How do you multiply two complex numbers? Well, you start by using the distributive law.

$\begin{aligned} & (2 + 3i)(4 + 5i) \\ =\ & 2\cdot4 + 2\cdot5i + 3\cdot4i + 3\cdot5 i^2 \end{aligned}$

Then use the rule that $i^2 = -1$ to simplify further.

$\begin{aligned} & 2\cdot4+ \color{#29ABCA}{2 \cdot 5i + 3 \cdot 4i} \color{#494949}{{} + {}} \color{#FC6255}{3 \cdot 5i^2} \\ =\ & (2\cdot4 \color{#E65A4C}{{} - 3\cdot5} \color{#494949}{) + (} \color{#58C4DD}{2\cdot5 + 3\cdot4} \color{#494949}{)i} \\ =\ & -7 + 22i \end{aligned}$

Multiplying two quaternions is more complicated, but in principle not too different. There are some rules for how $i$, $j$ and $k$ multiply amongst themselves,

$\begin{aligned} ij &=-ji =k \\ jk &=-kj =i \\ ki &=-ik =j, \end{aligned}$

and multiplication is carried out by distributing and simplifying.

This is what computers do, and it’s what your computer is doing in the visualizations you will see below. But knowing how to compute products is just one way of understanding multiplication.
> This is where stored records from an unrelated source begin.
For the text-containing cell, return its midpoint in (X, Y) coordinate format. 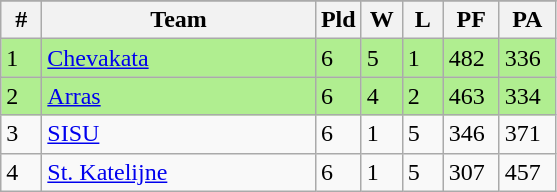
Arras (179, 96)
346 (471, 134)
3 (22, 134)
463 (471, 96)
# (22, 20)
PF (471, 20)
PA (527, 20)
336 (527, 58)
457 (527, 172)
SISU (179, 134)
334 (527, 96)
307 (471, 172)
L (422, 20)
482 (471, 58)
Team (179, 20)
Chevakata (179, 58)
371 (527, 134)
Pld (338, 20)
St. Katelijne (179, 172)
W (382, 20)
Pinpoint the cell where the given text exists, returning its [x, y] midpoint coordinate. 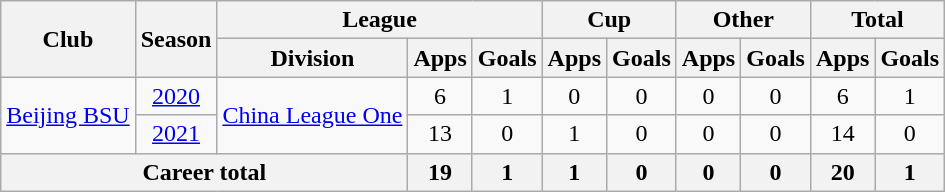
Division [312, 58]
19 [440, 172]
2021 [176, 134]
Club [68, 39]
League [380, 20]
Other [743, 20]
20 [842, 172]
14 [842, 134]
13 [440, 134]
China League One [312, 115]
2020 [176, 96]
Career total [204, 172]
Beijing BSU [68, 115]
Total [877, 20]
Cup [609, 20]
Season [176, 39]
Capture the cell that displays the provided text and extract its [X, Y] central coordinate. 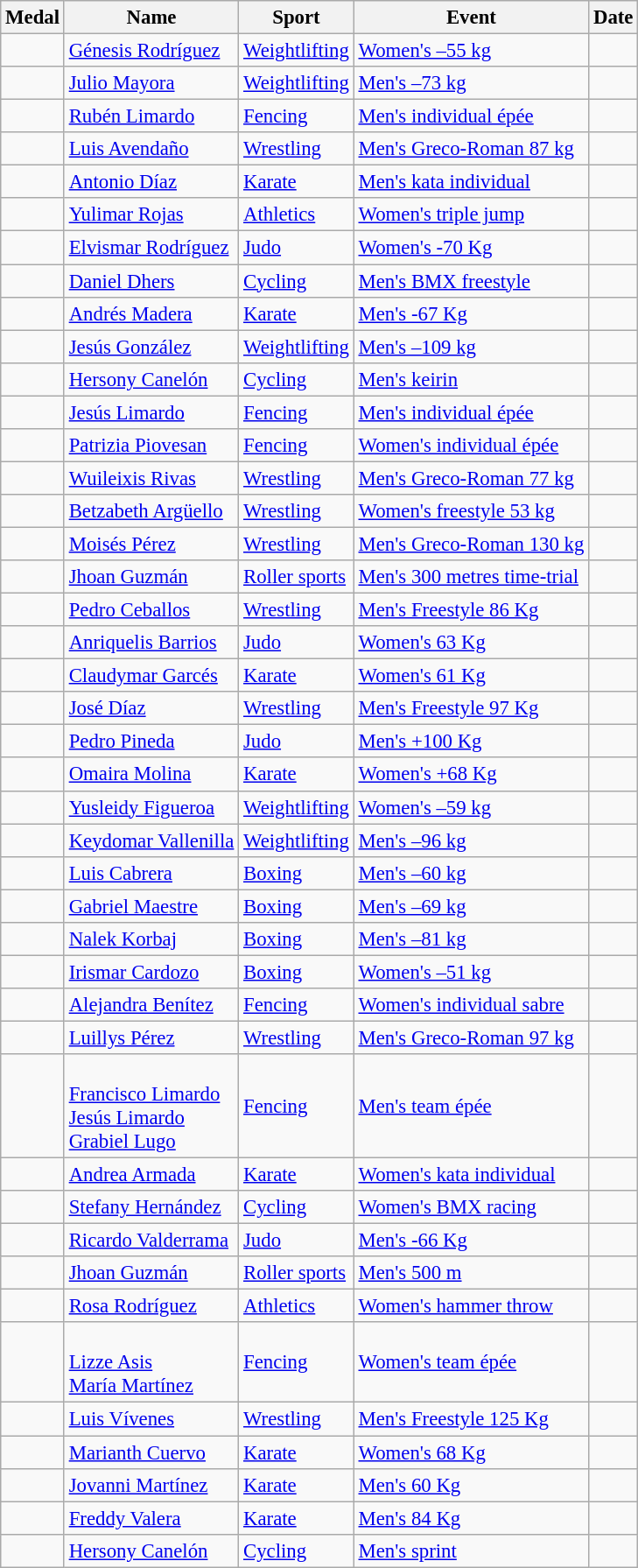
Julio Mayora [151, 83]
Rubén Limardo [151, 116]
Men's Freestyle 97 Kg [471, 708]
Men's –69 kg [471, 906]
Women's BMX racing [471, 1207]
Jesús González [151, 347]
Women's 68 Kg [471, 1452]
Men's –109 kg [471, 347]
Women's freestyle 53 kg [471, 511]
Ricardo Valderrama [151, 1240]
Men's BMX freestyle [471, 281]
Luillys Pérez [151, 1037]
Men's –96 kg [471, 840]
Men's –60 kg [471, 873]
Andrea Armada [151, 1174]
Event [471, 18]
Men's Freestyle 125 Kg [471, 1419]
Women's -70 Kg [471, 248]
Women's individual épée [471, 445]
Women's –55 kg [471, 51]
Yulimar Rojas [151, 214]
Women's team épée [471, 1362]
Rosa Rodríguez [151, 1306]
Moisés Pérez [151, 543]
Men's 84 Kg [471, 1518]
Men's Greco-Roman 97 kg [471, 1037]
Stefany Hernández [151, 1207]
Women's –51 kg [471, 971]
Nalek Korbaj [151, 939]
Marianth Cuervo [151, 1452]
José Díaz [151, 708]
Claudymar Garcés [151, 676]
Women's 61 Kg [471, 676]
Men's team épée [471, 1106]
Men's keirin [471, 379]
Pedro Ceballos [151, 610]
Génesis Rodríguez [151, 51]
Wuileixis Rivas [151, 478]
Date [613, 18]
Antonio Díaz [151, 182]
Jovanni Martínez [151, 1484]
Luis Cabrera [151, 873]
Men's Freestyle 86 Kg [471, 610]
Name [151, 18]
Men's -66 Kg [471, 1240]
Betzabeth Argüello [151, 511]
Men's Greco-Roman 87 kg [471, 149]
Men's 60 Kg [471, 1484]
Women's –59 kg [471, 807]
Keydomar Vallenilla [151, 840]
Freddy Valera [151, 1518]
Yusleidy Figueroa [151, 807]
Lizze AsisMaría Martínez [151, 1362]
Women's hammer throw [471, 1306]
Women's individual sabre [471, 1005]
Pedro Pineda [151, 741]
Francisco LimardoJesús LimardoGrabiel Lugo [151, 1106]
Women's 63 Kg [471, 642]
Jesús Limardo [151, 412]
Men's kata individual [471, 182]
Anriquelis Barrios [151, 642]
Gabriel Maestre [151, 906]
Sport [297, 18]
Omaira Molina [151, 775]
Men's 500 m [471, 1272]
Men's +100 Kg [471, 741]
Irismar Cardozo [151, 971]
Women's +68 Kg [471, 775]
Elvismar Rodríguez [151, 248]
Men's -67 Kg [471, 313]
Men's –81 kg [471, 939]
Daniel Dhers [151, 281]
Women's kata individual [471, 1174]
Men's Greco-Roman 130 kg [471, 543]
Medal [33, 18]
Patrizia Piovesan [151, 445]
Men's –73 kg [471, 83]
Alejandra Benítez [151, 1005]
Men's Greco-Roman 77 kg [471, 478]
Women's triple jump [471, 214]
Andrés Madera [151, 313]
Luis Vívenes [151, 1419]
Men's 300 metres time-trial [471, 577]
Men's sprint [471, 1550]
Luis Avendaño [151, 149]
Return the (X, Y) coordinate for the center point of the cell that contains the specified text.  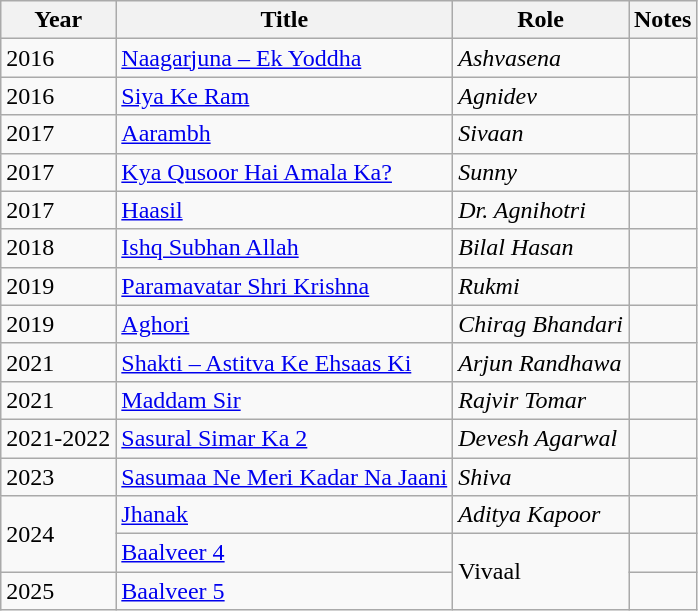
Devesh Agarwal (541, 438)
Dr. Agnihotri (541, 210)
Rukmi (541, 286)
Shiva (541, 477)
Notes (662, 20)
Aghori (284, 324)
Naagarjuna – Ek Yoddha (284, 58)
Sivaan (541, 134)
Baalveer 5 (284, 591)
Haasil (284, 210)
Title (284, 20)
Bilal Hasan (541, 248)
Aarambh (284, 134)
2024 (58, 534)
2021-2022 (58, 438)
Agnidev (541, 96)
Baalveer 4 (284, 553)
Shakti – Astitva Ke Ehsaas Ki (284, 362)
Role (541, 20)
Vivaal (541, 572)
Sasumaa Ne Meri Kadar Na Jaani (284, 477)
2025 (58, 591)
Sasural Simar Ka 2 (284, 438)
Jhanak (284, 515)
Paramavatar Shri Krishna (284, 286)
2018 (58, 248)
Siya Ke Ram (284, 96)
Maddam Sir (284, 400)
Kya Qusoor Hai Amala Ka? (284, 172)
Aditya Kapoor (541, 515)
Year (58, 20)
2023 (58, 477)
Rajvir Tomar (541, 400)
Sunny (541, 172)
Ashvasena (541, 58)
Arjun Randhawa (541, 362)
Chirag Bhandari (541, 324)
Ishq Subhan Allah (284, 248)
Scan for the cell matching the given text and deliver its (X, Y) coordinate at center. 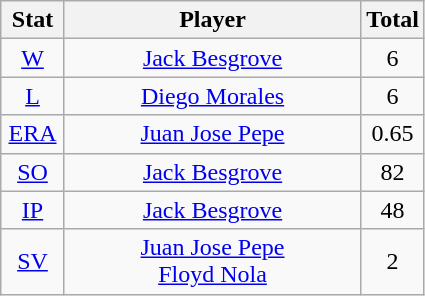
Total (393, 20)
Player (212, 20)
L (33, 96)
Diego Morales (212, 96)
2 (393, 262)
IP (33, 210)
82 (393, 172)
Stat (33, 20)
SO (33, 172)
SV (33, 262)
ERA (33, 134)
48 (393, 210)
Juan Jose Pepe (212, 134)
W (33, 58)
0.65 (393, 134)
Juan Jose Pepe Floyd Nola (212, 262)
Detect which cell encompasses the target text, then output its (X, Y) center coordinate. 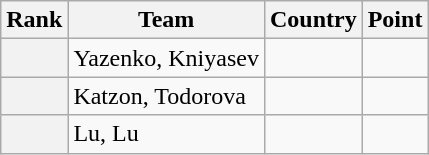
Country (313, 20)
Point (395, 20)
Katzon, Todorova (166, 96)
Yazenko, Kniyasev (166, 58)
Team (166, 20)
Lu, Lu (166, 134)
Rank (34, 20)
Scan for the cell matching the given text and deliver its (X, Y) coordinate at center. 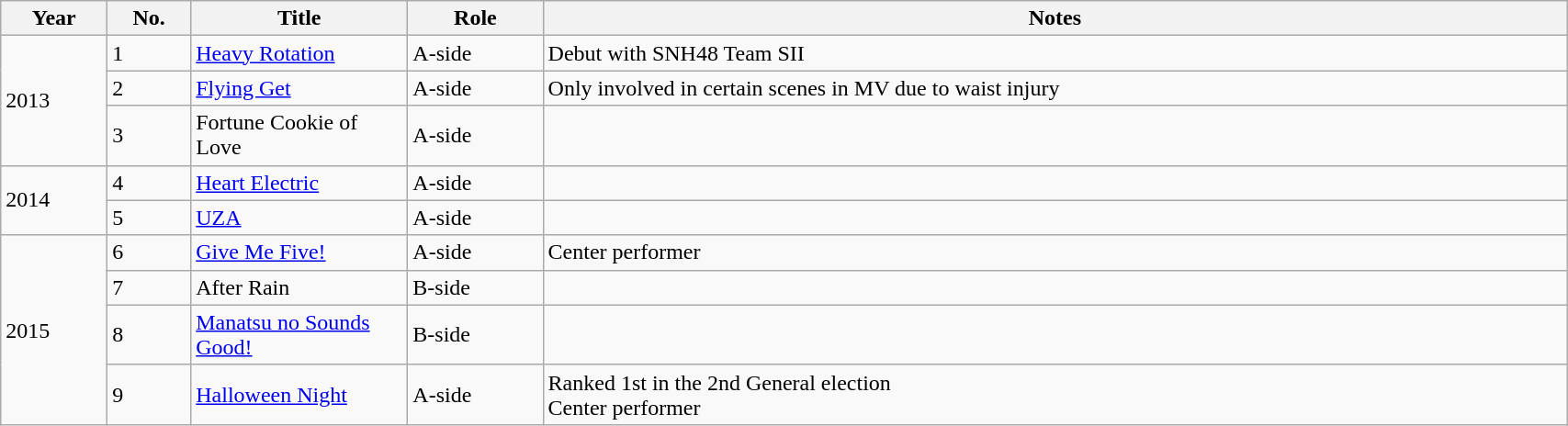
Fortune Cookie of Love (299, 136)
Flying Get (299, 88)
Heart Electric (299, 183)
Only involved in certain scenes in MV due to waist injury (1055, 88)
1 (149, 53)
3 (149, 136)
No. (149, 18)
5 (149, 218)
Give Me Five! (299, 253)
2014 (54, 200)
6 (149, 253)
After Rain (299, 288)
Title (299, 18)
Heavy Rotation (299, 53)
8 (149, 334)
2015 (54, 330)
7 (149, 288)
2 (149, 88)
Halloween Night (299, 395)
Role (476, 18)
Notes (1055, 18)
4 (149, 183)
Center performer (1055, 253)
9 (149, 395)
Ranked 1st in the 2nd General election Center performer (1055, 395)
Year (54, 18)
2013 (54, 101)
Debut with SNH48 Team SII (1055, 53)
Manatsu no Sounds Good! (299, 334)
UZA (299, 218)
Output the (x, y) coordinate of the center of the cell containing the given text.  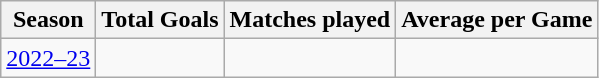
Average per Game (497, 20)
Season (48, 20)
Total Goals (160, 20)
Matches played (310, 20)
2022–23 (48, 58)
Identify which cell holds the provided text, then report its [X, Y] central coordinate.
In much the same way that multiplication by real numbers is made more understandable envisioning a process of scaling or squishing, and that understanding complex multiplication is made easier when understanding how they rotate points on the plane, quaternion multiplication can be understood by looking at how it transforms four-dimensional space.

This is not a simple idea or a simple visual, but with some patience, understanding quaternion multiplication in this way can make clear why quaternion multiplication describes 3d rotation the way that it does. We’ll limit our view of this action to the unit hypersphere, as viewed under a stereographic projection filling the entirety of our 3d space.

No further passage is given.